Just a few weeks ago Nature Methods published an interesting paper on Bayesian approach that takes care of technical variations in Single Cell RNA-seq data and perform differential expression analysis . This is one of many interesting papers that came out recently addressing technical variations in single-cell RNA-seq data.
- Bayesian approach to single-cell differential expression analysis by Peter V Kharchenko, Lev Silberstein & David T Scadden, Nature Methods, (2014) doi:10.1038/nmeth.2967
Here are some thoughts on challenges in analyzing single-cell RNA-seq data and (half-baked) short summary/statistical model used in the paper.
Variability in Single-Cell RNA-seq
So what is the problem with single-cell transcriptomics? In a nut shell, gene expression is stochastic and there is a lot of cell-to-cell expression variability for real. For example, transcriptional bursting, where genes are transcribed in a sudden burst is a big biological component of the variability.
In addition to the real biological variability, single cell transcriptomics can have a huge technical variability. Single-Cell RNA-seq protocols takes mRNA sample from a single-cell, which is tiny in amount and amplifies over million fold so that they can be sequenced. The low sample quantity plus amplification steps can cause genes to be “missed” from sequencing.
And we are just beginning to understand the cause and effect of the technical variability in single-cell RNA-seq. And thats why we are seeing a flood of papers on it. The combination of biological and technical variabilities increase the noise in the data.
Statistical Model for Standard RNA-seq
Early statistical models for standard/pooled RNA-Seq count data used Poisson distribution for differential expression analysis. The rationale behind using Poission distribution was that if the reads are sampled independently from a population then it will follow multinomial distribution and it can be approximated to Poisson distribution.
Under Poisson model, mean and variance are be the same.
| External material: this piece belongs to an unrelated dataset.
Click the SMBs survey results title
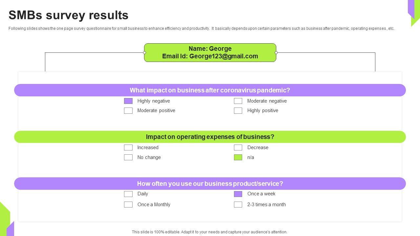This screenshot has width=420, height=236. point(69,15)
What this means in RNA-seq is, if a gene has mean gene expression n, then if we look at the same gene’s expression in multiple samples (in theory tech. reps.) we expect the variance is also n under Poisson model.
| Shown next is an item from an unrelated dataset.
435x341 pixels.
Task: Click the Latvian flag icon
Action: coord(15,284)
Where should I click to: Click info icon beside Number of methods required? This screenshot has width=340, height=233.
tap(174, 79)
However, this assumption is almost never true in practice and one finds variance is much larger than mean. This extra-variation not explained by Poisson model is called over-dispersion.
A simple Negative Binomial distribution with two parameters accounts for the over dispersion and it is the go-to model for total gene expression analysis using RNA-seq. And the whole business of differential expression analysis methods like edgeR and DESeq lies in how can we better model the variance using the data.
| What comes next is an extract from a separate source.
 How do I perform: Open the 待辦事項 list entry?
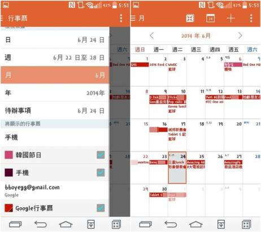click(55, 111)
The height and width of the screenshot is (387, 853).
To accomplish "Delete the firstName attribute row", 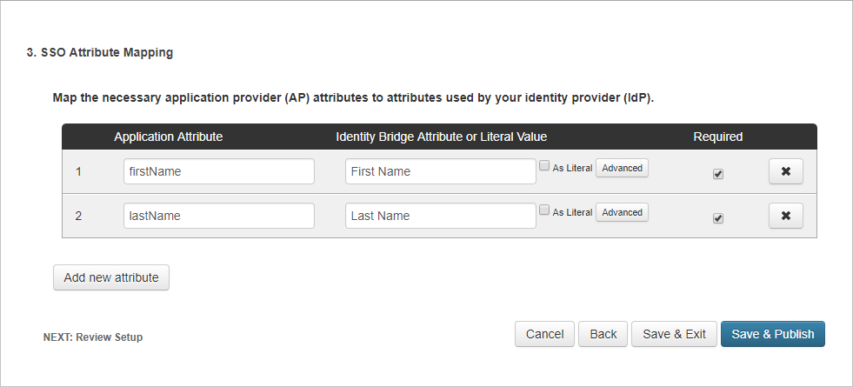I will [785, 171].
Statistical Model for Single-Cell RNA-seq
In case of Single-Cell there is more twist. If we compare gene expression from two single-cell RNA-seq samples, the overall correlation will be small and there will be a lot of genes that are expressed in one cell but not the other as shown in the figure. In addition to the over-dispersion and big outliers, one finds a lot of “drop out” genes that is missing in one cell.
By looking at pairwise comparison of all single cell RNA-seq samples, the authors found two common threads about these “drop out” events.
- some cells had higher dropout rate than the other
- dropouts are more frequent with low expressed genes.
This variation from dropout is in addition to the standard over-dispersion that is seen like pooled RNA-seq data.
To account for the extra variation due to dropouts, the paper models each gene’s expression as a mixture of two probabilistic process;
- Negative-binomial distribution for the genes that gets amplified and gets sequenced
- Poisson distribution for the genes that gets dropped out.
And the contribution of each distribution is determined by the amplitude of gene expression, as they found low expressed genes gets dropped out more frequently.
Another suitable model one can think of using under such scenario is “zero inflated negative-binomial-model”. However, it makes the assumption that the dropout events result in “zero counts”. That is not the case in the single-cell RNA-seq data that the authors used.
Skipping a whole lot of the paper, the Bayesian approach uses the Single-Cell RNA-seq data itself to learn about the parameters describing these distributions. The authors used the comparison all pairs of single-cell RNA-seq data with in a group and learned about expected expression of genes.
This paper used data single-cell RNA-seq data from two papers published recently. One is the data from Stephen Quake’s group’s study of 92-cell set consisting of mouse embryonic fibroblast (MEF) and embryonic stem (ES) cells and the other is the data from multiple developmental stages of early mouse embryos of B6xCAST F1 hybrids.